The check suite runs:

- `cargo fmt`
- shell and Python syntax checks for repo scripts
- benchmark Markdown regeneration check
- release workflow publish-order invariant check
- Rust checks
- `biors-core` `wasm32-unknown-unknown` build check
- tests
- `cargo clippy` with warnings denied

Reproduce the FASTA benchmark:

```bash
cargo build --release -p biors-core --example benchmark_fasta
python3 -m venv .venv-bench
. .venv-bench/bin/activate
pip install biopython
python scripts/benchmark_fasta_vs_biopython.py
cat benchmarks/fasta_vs_biopython.json
```

The benchmark script updates both `benchmarks/fasta_vs_biopython.json` and
`benchmarks/fasta_vs_biopython.md`. `scripts/check-benchmark-docs.sh` verifies
that the Markdown report still matches the JSON artifact.
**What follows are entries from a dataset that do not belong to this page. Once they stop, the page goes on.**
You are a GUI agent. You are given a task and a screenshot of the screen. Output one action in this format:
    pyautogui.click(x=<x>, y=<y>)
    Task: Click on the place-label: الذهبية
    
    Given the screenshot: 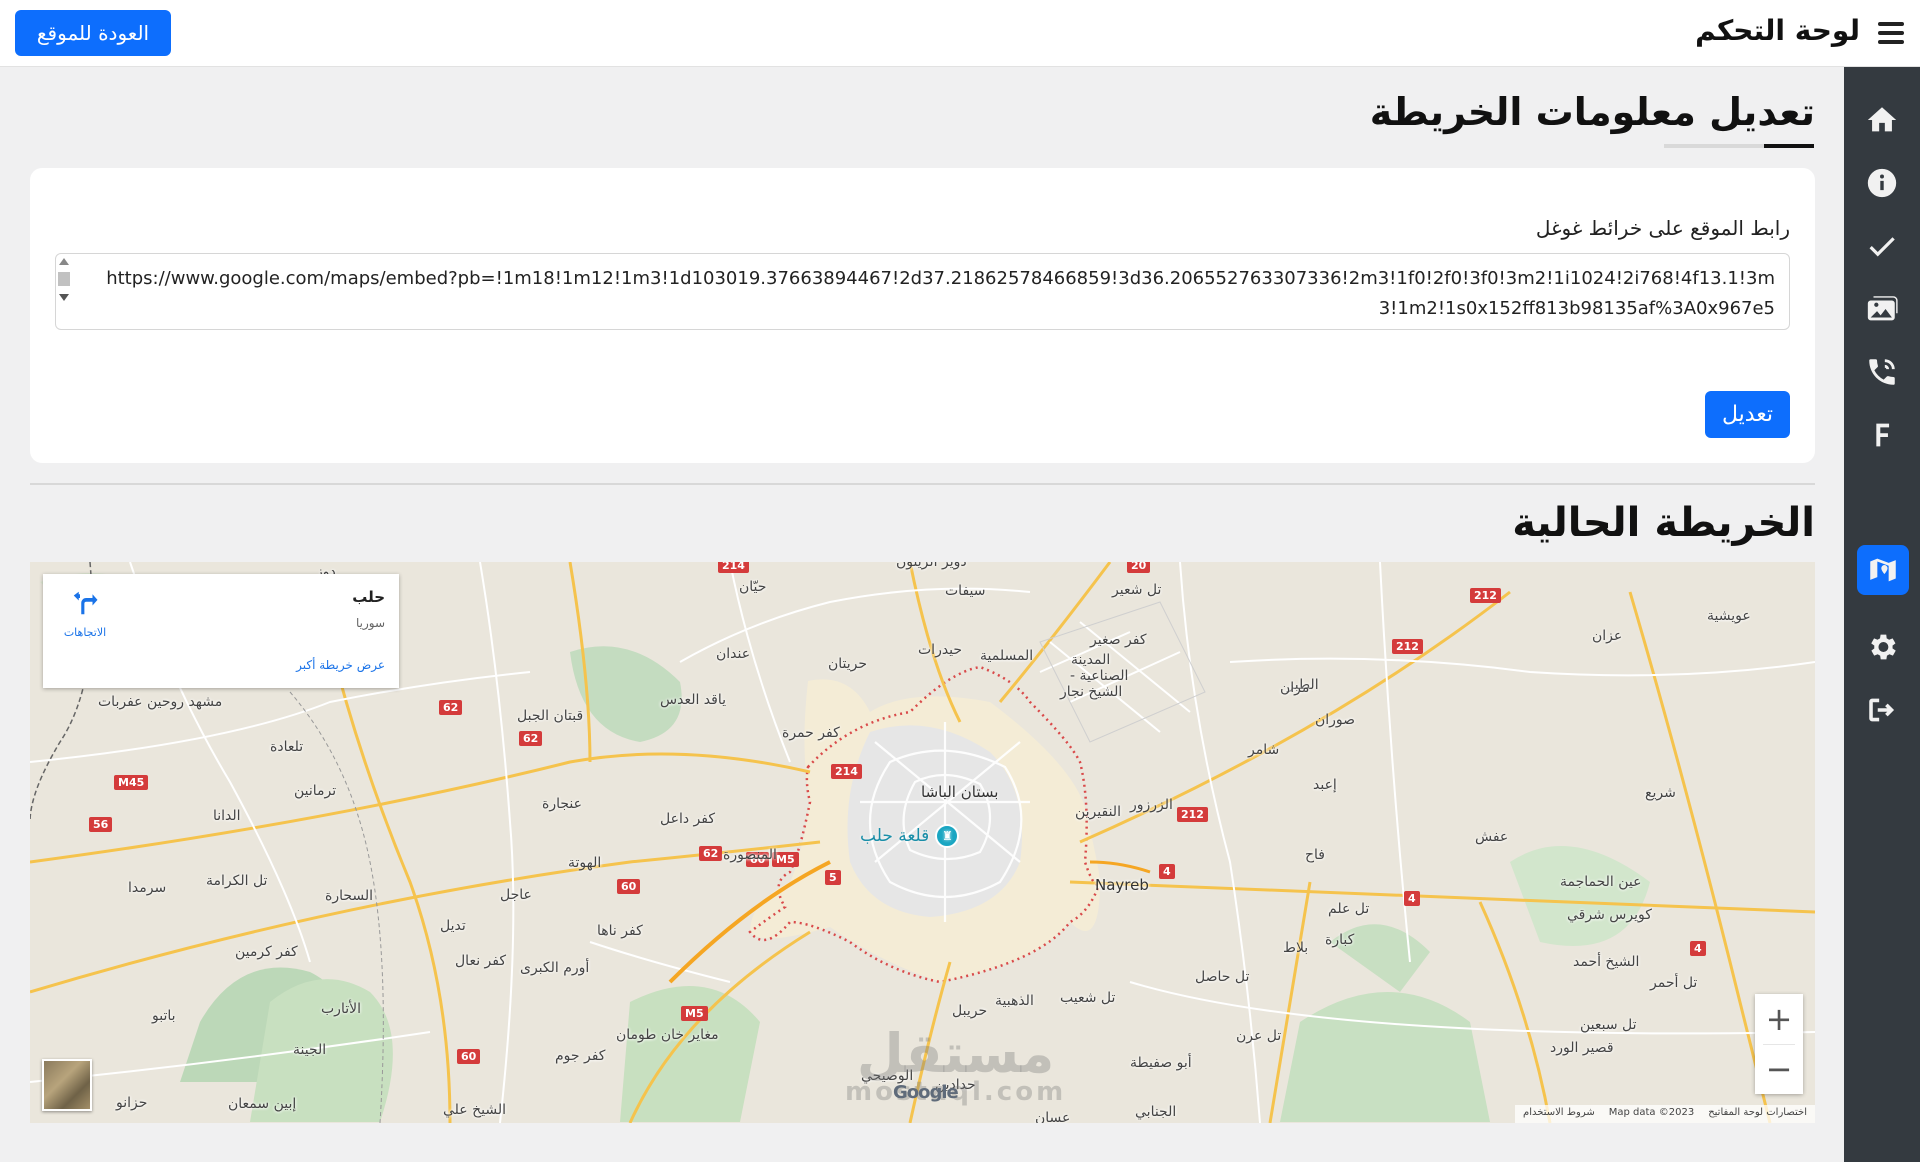 What is the action you would take?
    pyautogui.click(x=1014, y=1001)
Run the Rust library example:

```bash
cargo run -p biors-core --example tokenize
```

## Workspace

```txt
packages/
  rust/
    biors/       CLI
    biors-core/  Core engine + contracts

schemas/
  cli-error.v0.json
  cli-success.v0.json
  fasta-validation-output.v0.json
  inspect-output.v0.json
  model-input-output.v0.json
  package-bridge-output.v0.json
  package-inspect-output.v0.json
  package-manifest.v0.json
  package-validation-report.v0.json
  package-verify-output.v0.json
  tokenize-output.v0.json

examples/
  protein.fasta
  multi.fasta
  protein-package/
    models/
    manifest.json
    observations.json
    fixtures/
    observed/
    tokenizers/
    vocabs/
```

## Protein-20 alphabet

```txt
A C D E F G H I K L M N P Q R S T V W Y
```

Token IDs follow that order, starting at `0`.

## Contributing

See [CONTRIBUTING.md](CONTRIBUTING.md) for local setup, checks, and PR expectations.

## License

Dual licensed under MIT OR Apache-2.0. If you use bio-rs in research software
or publications, cite the repository and version via [CITATION.cff](CITATION.cff).